STATED TASK =
Copy the lines of the listing from the one containing "Choose the 聯盟系統 legend entry" to the one containing "pyautogui.click(x=930, y=209)", including both, with the pictures omitted.

MATERIAL PROVIDED =

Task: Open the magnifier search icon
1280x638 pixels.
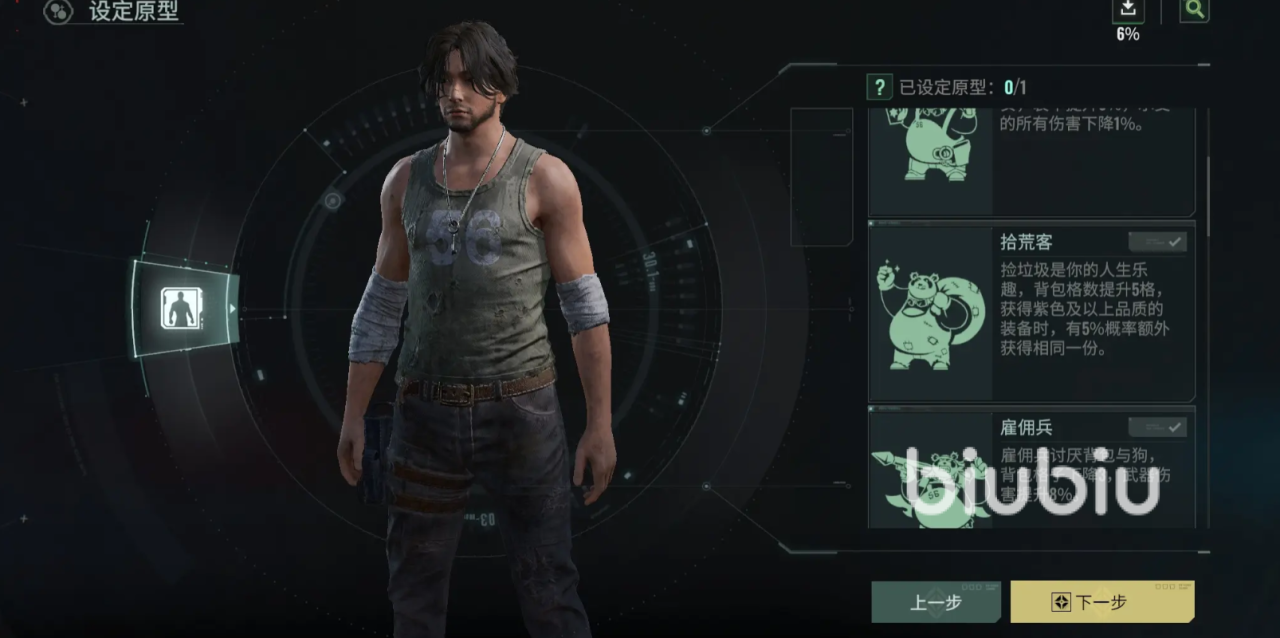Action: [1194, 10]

...

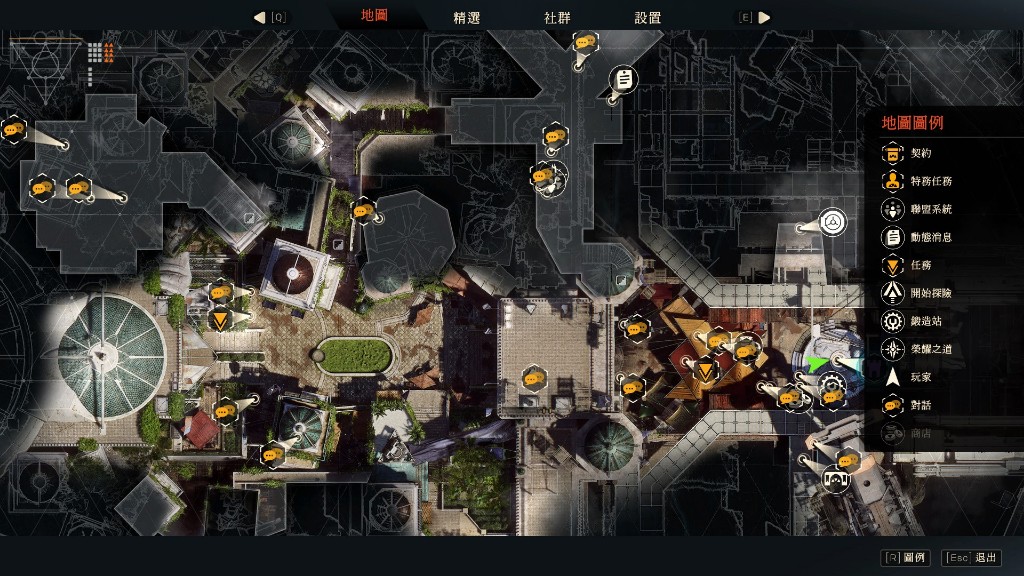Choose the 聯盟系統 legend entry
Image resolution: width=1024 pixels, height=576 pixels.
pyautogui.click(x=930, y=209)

EXERCISE OUTPUT =
Choose the 聯盟系統 legend entry
Image resolution: width=1024 pixels, height=576 pixels.
pyautogui.click(x=930, y=209)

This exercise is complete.